Page:
-- -- --
Posted by Erin F. Wasinger in Being a mama, It's how we roll.

Dave and I had a date Saturday.

Like, a real, leave-the-house kind of date. The kind where you get dressed up in your fancy pants and you do your hair and you eat your meal while it’s still warm and your meal includes no ketchup at all. And the kids are in someone else’s care, and you don’t even feel obligated to check your phone every few minutes.

Fancy pants.

Our friends watched our girls while we ate at a downtown restaurant and then went on Gallery Walk, where we lingered over pretty things, bought a ridiculously cute candle and took a tour of the Masonic Temple downtown, just because we could. We drank a glass of wine at the bar afterwards and tried to talk about something other than kids …

But we failed. We failed badly.

If it wasn’t kids, it was work. Or people from work. If it wasn’t kids, it was how much our cool points suffered because of our kids. If it wasn’t how uncool we were, it was how cool we wished to be. If it wasn’t any of that, it was our “five-year plan,” which Dave is dying to know and which I’m dying to just ignore for a little while, until I can convince my baby to sleep all night every night. Life plans? Shoot — I’m just dying to sleep past 7 a.m.

“Is it me? Am I too mom-ish and not, uh, desirable (air quotes) anymore?” I asked on our date, after he pulled his hand away from mine to Google a picture of some damn dog on his phone … A dog. REALLY. (Friendly tip: Maybe Google “seduction techniques” next time, Dave.)
-- -- --
Work to do:
• 1. From the blog post about the date night, reproduce everything from "Fancy pants." down to "past 7 a.m.".
• 2. According to the blog post about the date night, what did the couple buy while on Gallery Walk?
The listing that comes next plays no part in this work.

Given material:
-- -- --
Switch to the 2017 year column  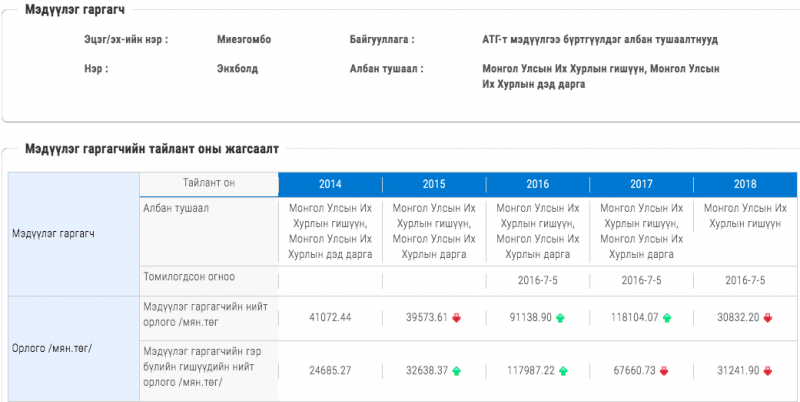[x=641, y=185]
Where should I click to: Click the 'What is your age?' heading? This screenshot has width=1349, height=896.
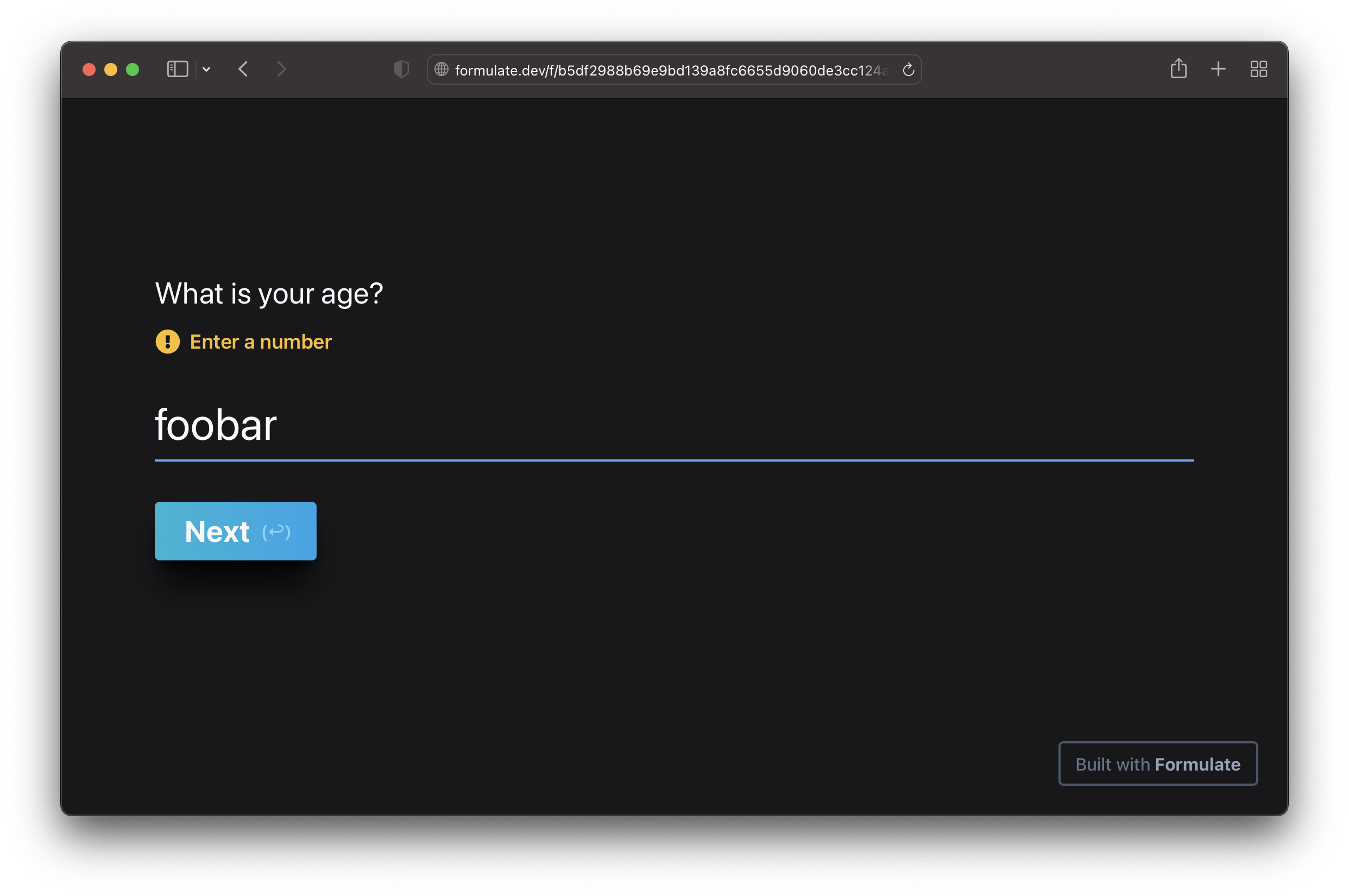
-- -- --
Worked solutions:
• 1.
Fancy pants.

Our friends watched our girls while we ate at a downtown restaurant and then went on Gallery Walk, where we lingered over pretty things, bought a ridiculously cute candle and took a tour of the Masonic Temple downtown, just because we could. We drank a glass of wine at the bar afterwards and tried to talk about something other than kids …

But we failed. We failed badly.

If it wasn’t kids, it was work. Or people from work. If it wasn’t kids, it was how much our cool points suffered because of our kids. If it wasn’t how uncool we were, it was how cool we wished to be. If it wasn’t any of that, it was our “five-year plan,” which Dave is dying to know and which I’m dying to just ignore for a little while, until I can convince my baby to sleep all night every night. Life plans? Shoot — I’m just dying to sleep past 7 a.m.

• 2. A ridiculously cute candle.